Starter Drew Rasmussen retired the first 12 hitters he faced and allowed just one hit in five innings. Francisco Mejía drove in one run in the second, then Brandon Lowe blasted his 35th home run of the season out to right-center off Astros starter Luis Garcia. In the fifth, Ji-Man Choi clubbed a three-run shot to right-center field to pad the Rays’ lead.

“It truly is something special to be on a team that is not only taking care of business throughout this season, but also doing it at a better clip than any team prior to us, especially with all the success they've had recently here with this organization,” said Rasmussen, who owns a 1.46 ERA in eight starts since officially joining the Rays’ rotation. “And I don't think we're satisfied, which is really cool. I think we have the opportunity to win 100 games, and that'd be one heck of a mark and a milestone to get to.”

Top reliever Andrew Kittredge said he recognized early on in the season that the Rays were a talented group, but also more than that. It was during a rough stretch, one Kittredge called “a perfect opportunity to cave.” But they didn’t. None of the adversity they’ve faced -- injuries, slumps, tough losses -- has fazed them.  

The Rays were a .500 team at the end of play on May 12. They won 24 of their next 29 games, then they lost ace Tyler Glasnow for the rest of the season. They dropped 12 of their next 17 games after that, then reeled off a 37-12 stretch from July 4 until the end of August. They assembled the Majors’ highest-scoring lineup and amassed 46 come-from-behind wins.

“We’re a really resilient group. Even when games don’t start the way we want them to or things go south at some point, we fight ‘til the end,” Kittredge said. “I really like the way we battle, even when we’re not really playing well necessarily. Then we’re scary good when we are playing good.”

Cash also praised the team’s “knack for bouncing back maybe a little bit quicker than one would expect,” and attributed that ability to both the experience returning players gained during last year’s run to the World Series and the new players who have fit right in since Spring Training. 

Reliever Collin McHugh, one of those offseason additions, remembered asking himself earlier this season, “Are we for real?” The Rays were in the middle of a tough stretch, and their numbers didn’t match up well with their opponents’ that night. Then they went out and played their kind of game -- not unlike the one they played Wednesday: racking up hits, running the bases aggressively, throwing strikes and getting outs. That’s when it hit McHugh. 

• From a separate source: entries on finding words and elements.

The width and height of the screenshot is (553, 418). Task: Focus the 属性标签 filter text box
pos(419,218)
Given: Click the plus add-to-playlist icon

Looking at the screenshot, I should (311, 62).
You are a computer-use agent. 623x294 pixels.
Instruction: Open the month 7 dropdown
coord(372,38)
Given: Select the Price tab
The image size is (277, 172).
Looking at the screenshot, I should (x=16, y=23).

“I was like, ‘The stats are somehow not telling a story that is going on on the field, because we do this day in and day out,’” McHugh said. “That’s when I realized that we’re just really hard to beat. We might not out-talent everybody, but we are built to be really hard to beat. I feel like that, over the long haul, will make you a really successful team.”

The most successful regular-season team in franchise history, in fact, and the best team in the American League. No matter what happens next month, the Rays have proven that much. 

“As far as the ballplayers, and on the field, and the organization, and the coaching staff and everything,” principal owner Stuart Sternberg said Tuesday on the Rays’ radio pregame show, “I think it is ... fair to say that this is the best team we've fielded.”